### Set exercise
Show every line of the data below that contains the word "coordinates", copying each line in full.
"""
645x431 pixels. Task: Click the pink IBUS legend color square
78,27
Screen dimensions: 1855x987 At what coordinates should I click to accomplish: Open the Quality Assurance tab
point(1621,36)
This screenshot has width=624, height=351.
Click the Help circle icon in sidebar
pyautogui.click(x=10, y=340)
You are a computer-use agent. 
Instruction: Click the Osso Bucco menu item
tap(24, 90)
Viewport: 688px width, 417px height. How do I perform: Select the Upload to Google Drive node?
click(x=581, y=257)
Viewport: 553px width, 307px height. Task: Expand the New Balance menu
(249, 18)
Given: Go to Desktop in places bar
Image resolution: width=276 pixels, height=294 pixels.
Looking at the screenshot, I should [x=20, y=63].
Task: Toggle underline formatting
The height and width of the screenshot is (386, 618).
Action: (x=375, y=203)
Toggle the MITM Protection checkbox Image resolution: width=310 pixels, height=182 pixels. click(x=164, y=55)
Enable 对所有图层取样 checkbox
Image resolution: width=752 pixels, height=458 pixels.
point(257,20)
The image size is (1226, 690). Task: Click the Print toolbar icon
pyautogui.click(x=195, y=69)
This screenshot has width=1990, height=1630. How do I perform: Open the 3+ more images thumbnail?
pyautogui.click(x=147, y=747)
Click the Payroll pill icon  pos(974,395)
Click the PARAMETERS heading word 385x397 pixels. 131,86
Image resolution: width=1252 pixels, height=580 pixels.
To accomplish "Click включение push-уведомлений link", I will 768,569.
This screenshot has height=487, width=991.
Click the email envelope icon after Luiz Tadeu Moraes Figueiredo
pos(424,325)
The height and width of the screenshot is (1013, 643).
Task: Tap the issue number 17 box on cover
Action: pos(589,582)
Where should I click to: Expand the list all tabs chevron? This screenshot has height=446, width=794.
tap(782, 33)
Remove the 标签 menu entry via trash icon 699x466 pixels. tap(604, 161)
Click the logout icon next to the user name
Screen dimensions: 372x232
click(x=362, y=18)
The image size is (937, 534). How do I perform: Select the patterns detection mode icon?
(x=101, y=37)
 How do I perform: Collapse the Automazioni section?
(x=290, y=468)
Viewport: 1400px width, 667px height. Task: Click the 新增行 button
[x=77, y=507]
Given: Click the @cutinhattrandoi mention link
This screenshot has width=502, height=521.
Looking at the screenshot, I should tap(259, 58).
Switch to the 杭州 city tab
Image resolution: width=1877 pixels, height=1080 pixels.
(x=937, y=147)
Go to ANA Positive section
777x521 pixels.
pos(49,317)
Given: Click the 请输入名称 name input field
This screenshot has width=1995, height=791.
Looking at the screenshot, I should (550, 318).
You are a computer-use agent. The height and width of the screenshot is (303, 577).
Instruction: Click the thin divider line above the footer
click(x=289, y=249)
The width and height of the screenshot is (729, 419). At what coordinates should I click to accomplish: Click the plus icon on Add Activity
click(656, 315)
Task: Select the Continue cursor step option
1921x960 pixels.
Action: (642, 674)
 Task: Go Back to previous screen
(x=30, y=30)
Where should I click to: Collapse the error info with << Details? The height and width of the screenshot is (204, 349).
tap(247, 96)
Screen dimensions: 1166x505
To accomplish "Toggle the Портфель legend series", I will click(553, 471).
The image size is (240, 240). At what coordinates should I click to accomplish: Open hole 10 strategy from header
"""
### Result for this task
Screen dimensions: 1855x987 At what coordinates should I click to accomplish: Open the Quality Assurance tab
The width and height of the screenshot is (729, 419). At what coordinates should I click to accomplish: Click the plus icon on Add Activity
The image size is (240, 240). At what coordinates should I click to accomplish: Open hole 10 strategy from header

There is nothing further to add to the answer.